R4年度「西洋美術史実地研修1」第一回研修

「西洋美術史実地研修1」の第一回研修を行いました。 本授業は、学芸員資格科目ともなっており、博物館施設の実態を学ぶ授業でもあります。 そこで本年度、第一回目は高崎市美術館で開催中の収蔵作品展「あの風景を探しに美術館へ」へ行ってまいりました。
 高崎市美術館は高崎市出身あるいや高崎市にゆかりのある芸術家や彼らに影響を与えたピカソやシャガールなどエコール・ド・パリの作品を主に収蔵しており、今回の展覧会はそれらのコレクションを基に「風景」をテーマに展開しています。

 展覧会を鑑賞前には、同美術館の柴田純絵学芸員から高崎市美術館のコレクション方針や今回の展覧会についてのレクチャーを受けました。

美術館のコレクション傾向を反映し、同店ではピカソやシャガール、彼らに影響を受けた高崎市出身の山口薫、藤田嗣治、国吉康雄といった日本からヨーロッパ、アメリカに出て活躍した作家から現代アメリカ美術を代表するロバート・ラウシェンバーグによる写真コラージュまでの作品を見ることができました。




ヨーロッパ、アメリカ、中東、アジア、アフリカといった世界中の風景による「旅日和」を展開した展覧会ですが、実際の風景を観察して描いた風景画だけではなく、アーティストの心象風景を映し出した作品も展示されており、「風景」という切り口で多彩な作品を提示する工夫を、展覧会から見てとることができたのではないでしょうか。

1階から3階までの展示室を巡る間の通路には、風景に描かれた場所を示す図も示され、実際の景色と描かれた景色の違いを頭の中で比べることができたかもしれません。


 展覧会鑑賞後は高崎音楽センターの設計者であるアントニン・レーモンドのスタイルを取り入れた井上房一郎旧邸も見学しました。井上氏は高崎市の文化芸術の発展に大きく寄与した人物であり、今回の展覧会では井上氏ゆかりの作家作品も展示されていました。

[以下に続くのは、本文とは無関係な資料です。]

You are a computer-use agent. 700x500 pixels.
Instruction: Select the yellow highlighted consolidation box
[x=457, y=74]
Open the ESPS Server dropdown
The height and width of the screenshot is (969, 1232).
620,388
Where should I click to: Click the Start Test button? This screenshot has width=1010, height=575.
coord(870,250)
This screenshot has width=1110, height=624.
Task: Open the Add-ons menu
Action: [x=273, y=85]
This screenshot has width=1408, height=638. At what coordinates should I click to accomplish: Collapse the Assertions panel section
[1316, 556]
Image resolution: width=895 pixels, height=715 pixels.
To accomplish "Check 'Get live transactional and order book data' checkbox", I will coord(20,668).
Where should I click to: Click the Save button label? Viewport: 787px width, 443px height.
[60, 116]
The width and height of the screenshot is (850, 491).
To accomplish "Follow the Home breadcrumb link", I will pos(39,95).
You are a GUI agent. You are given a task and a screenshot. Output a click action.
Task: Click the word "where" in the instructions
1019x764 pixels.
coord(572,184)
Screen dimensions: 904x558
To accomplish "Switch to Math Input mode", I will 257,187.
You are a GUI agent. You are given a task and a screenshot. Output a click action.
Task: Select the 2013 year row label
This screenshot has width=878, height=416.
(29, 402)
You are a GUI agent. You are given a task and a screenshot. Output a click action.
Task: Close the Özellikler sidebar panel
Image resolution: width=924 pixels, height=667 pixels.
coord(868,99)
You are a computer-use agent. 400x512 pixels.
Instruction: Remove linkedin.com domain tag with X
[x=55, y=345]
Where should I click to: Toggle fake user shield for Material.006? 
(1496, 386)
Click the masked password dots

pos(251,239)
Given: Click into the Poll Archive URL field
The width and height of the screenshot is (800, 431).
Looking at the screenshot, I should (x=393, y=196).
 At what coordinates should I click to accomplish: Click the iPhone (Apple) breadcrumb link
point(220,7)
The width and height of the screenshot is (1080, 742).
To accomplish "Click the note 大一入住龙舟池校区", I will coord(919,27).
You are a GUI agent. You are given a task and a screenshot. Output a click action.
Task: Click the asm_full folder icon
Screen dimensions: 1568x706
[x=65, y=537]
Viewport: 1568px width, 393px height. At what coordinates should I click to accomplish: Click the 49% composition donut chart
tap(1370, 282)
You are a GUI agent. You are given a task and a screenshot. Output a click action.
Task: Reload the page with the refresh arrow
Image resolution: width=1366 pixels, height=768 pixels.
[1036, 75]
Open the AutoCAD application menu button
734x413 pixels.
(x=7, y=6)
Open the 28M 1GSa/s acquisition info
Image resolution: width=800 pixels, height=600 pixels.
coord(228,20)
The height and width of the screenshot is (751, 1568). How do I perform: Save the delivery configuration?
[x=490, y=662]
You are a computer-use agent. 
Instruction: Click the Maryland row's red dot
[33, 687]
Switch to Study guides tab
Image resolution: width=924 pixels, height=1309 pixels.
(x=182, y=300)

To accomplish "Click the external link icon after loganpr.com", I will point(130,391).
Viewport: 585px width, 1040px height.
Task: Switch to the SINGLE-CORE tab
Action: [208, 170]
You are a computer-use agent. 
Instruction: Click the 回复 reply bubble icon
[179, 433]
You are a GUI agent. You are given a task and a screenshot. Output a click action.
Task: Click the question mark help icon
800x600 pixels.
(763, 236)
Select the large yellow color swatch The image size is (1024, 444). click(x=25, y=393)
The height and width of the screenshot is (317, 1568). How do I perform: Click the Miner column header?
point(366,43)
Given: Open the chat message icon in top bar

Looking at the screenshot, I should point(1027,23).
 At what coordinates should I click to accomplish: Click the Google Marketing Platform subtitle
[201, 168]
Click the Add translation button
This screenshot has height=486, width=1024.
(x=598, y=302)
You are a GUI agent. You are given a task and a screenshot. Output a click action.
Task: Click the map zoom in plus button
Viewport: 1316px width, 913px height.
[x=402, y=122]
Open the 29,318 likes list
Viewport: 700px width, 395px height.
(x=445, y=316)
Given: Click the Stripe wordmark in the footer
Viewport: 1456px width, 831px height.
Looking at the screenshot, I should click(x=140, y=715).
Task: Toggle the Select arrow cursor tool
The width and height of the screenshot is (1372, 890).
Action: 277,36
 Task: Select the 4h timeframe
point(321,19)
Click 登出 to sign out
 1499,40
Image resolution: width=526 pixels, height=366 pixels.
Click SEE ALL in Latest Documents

この井上房一郎旧邸と高崎市美術館のコレクションを共に見ることで、文化を根付かせ、それを受け継ぎ、残していくための努力について考える機会になったのではないでしょうか。
 高崎市美術館の柴田学芸員ならびに職員の方々にご配慮いただきながら、第一回実地研修を終えることができました。
 本授業は、今年度も新型コロナウィルス感染拡大防止対策を取りながら、美術館・博物館見学を続けていきます。